What’s the Best Way to Collect Ratings?

Posted by JakePosted 16 years ago 24 September 2009

Photo by anne.oeldorfhirsch from Flickr used under Creative Commons

YouTube published (h/t TechCrunch) an interesting graph of its video ratings earlier in the week.

YouTube uses a five-star scale for rating videos, and according to them, rating a video one star means you “loathe” it, while rating a video five stars means you love it.

The data show that an overwhelming majority of the total ratings are five-star, with one-star coming in a very distant second. Use of two, three and four-star ratings was negligible, like a rounding error small.

These data expose a few problems with using a five-star system for rating artifacts. First off, it seems counter-intuitive to give something any stars if I “loathe” it, and more broadly, YouTube’s users seem motivated only to reward excellence, making the rating system essentially worthless.

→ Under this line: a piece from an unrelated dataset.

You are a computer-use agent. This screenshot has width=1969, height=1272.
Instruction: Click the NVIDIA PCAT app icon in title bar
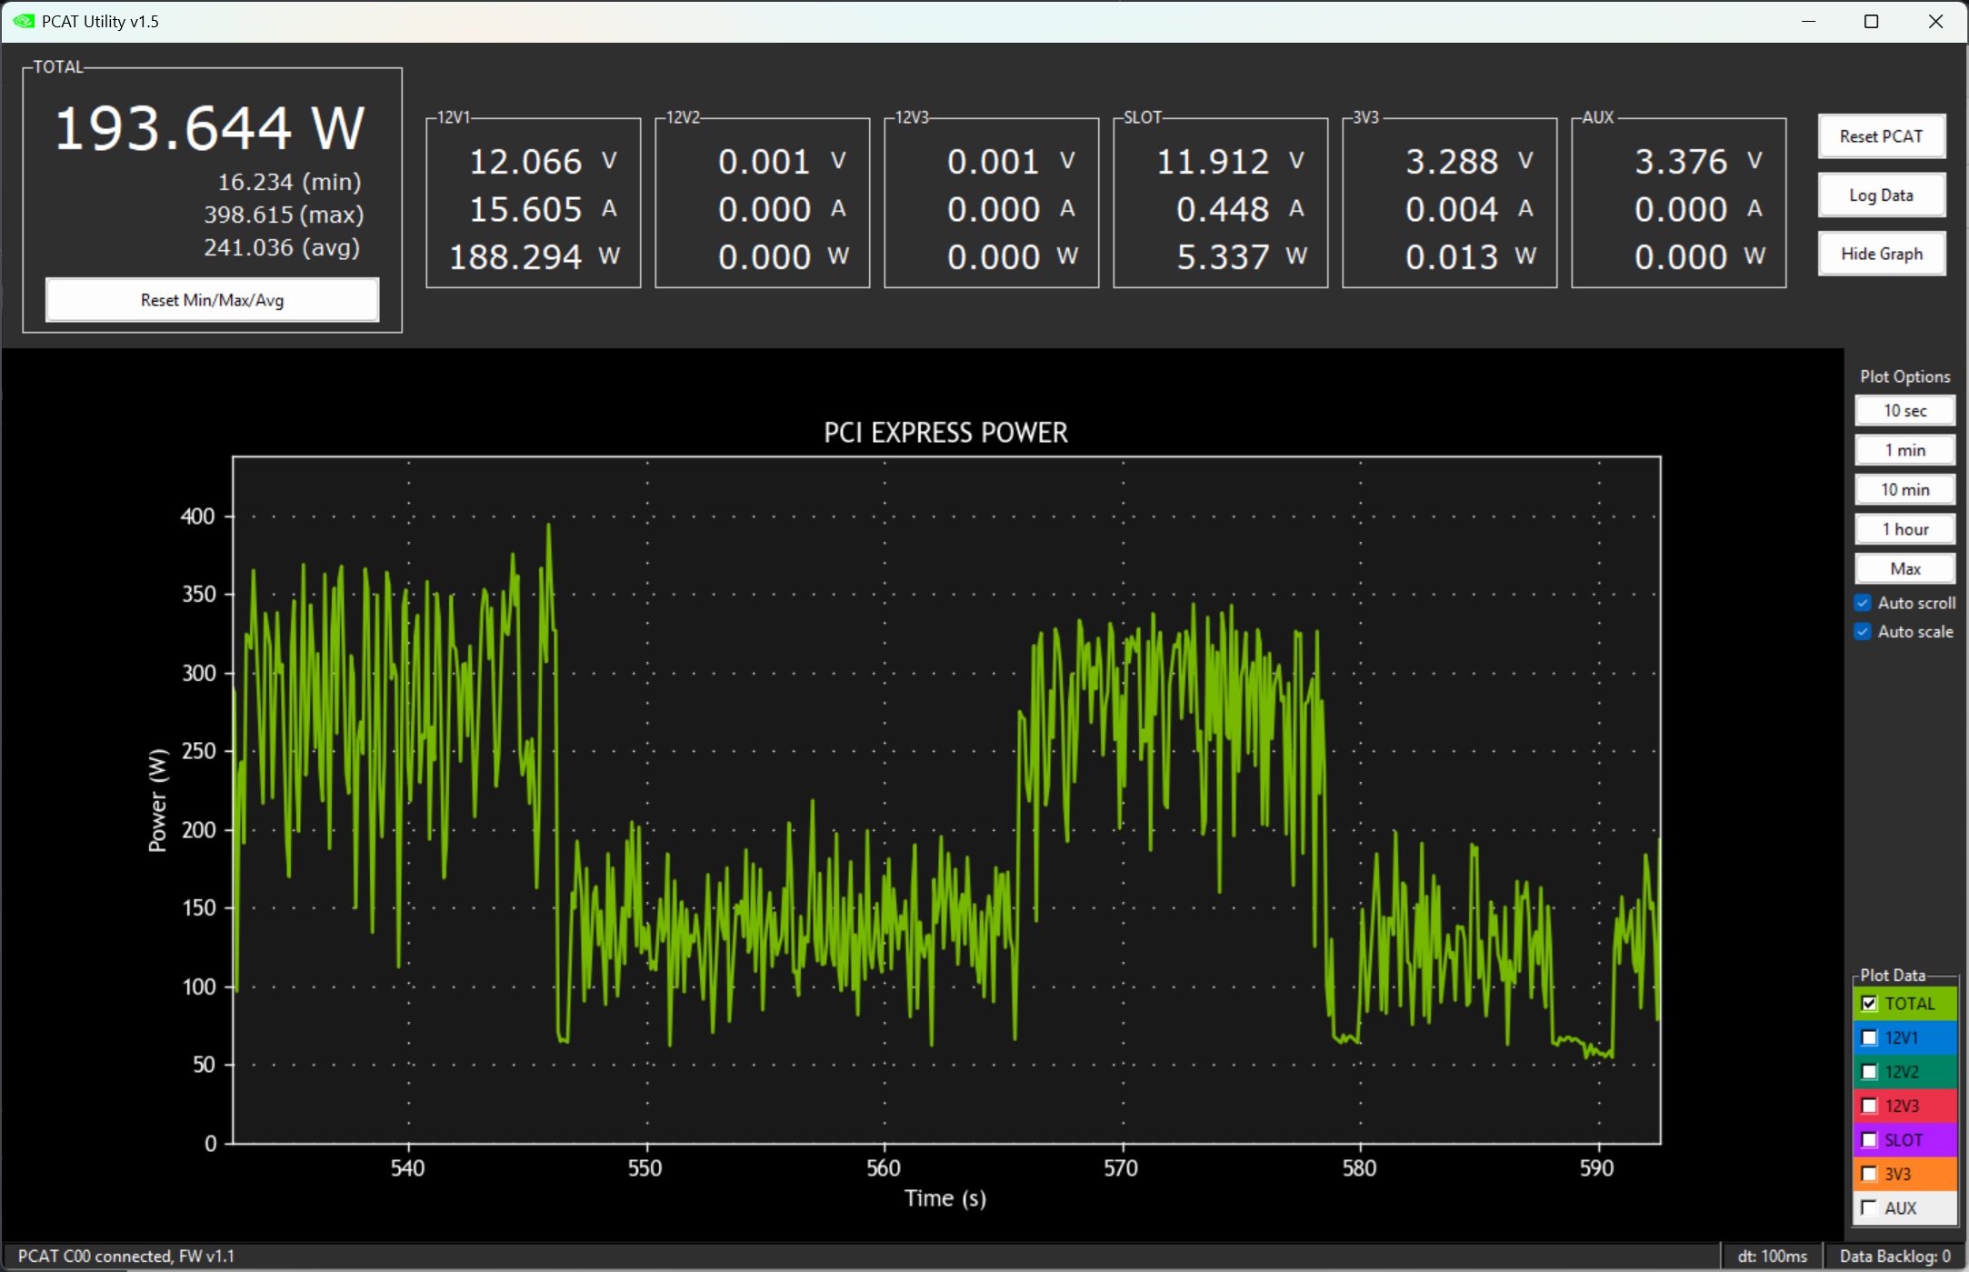24,21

These behaviors point to a Digg/Bury (vote up/down) model working better, and this is likely due to a fair amount of overlap between heavy YouTube and Digg users. I wonder if YouTube will change models, or try to motivate users to be less binary.

We’ve had similar frustrations with voting models with Connect.

The IdeaFactory initially launched with a five-star system for rating ideas, and we noticed issues with the ratings. However, the experience was the opposite of what YouTube reports; we saw the majority of ideas getting four and five stars, which seemed to indicate that people wanted to show support for colleagues.

Very few ideas were rated lower than three, I suppose for fear of insulting the creator, even though ratings were anonymous.

So, what we had was virtual heat of scads of ideas all with between four and five stars.

I have this same issue with Netflix. They use a five-star system, and I constantly run into problems choosing between three and four stars.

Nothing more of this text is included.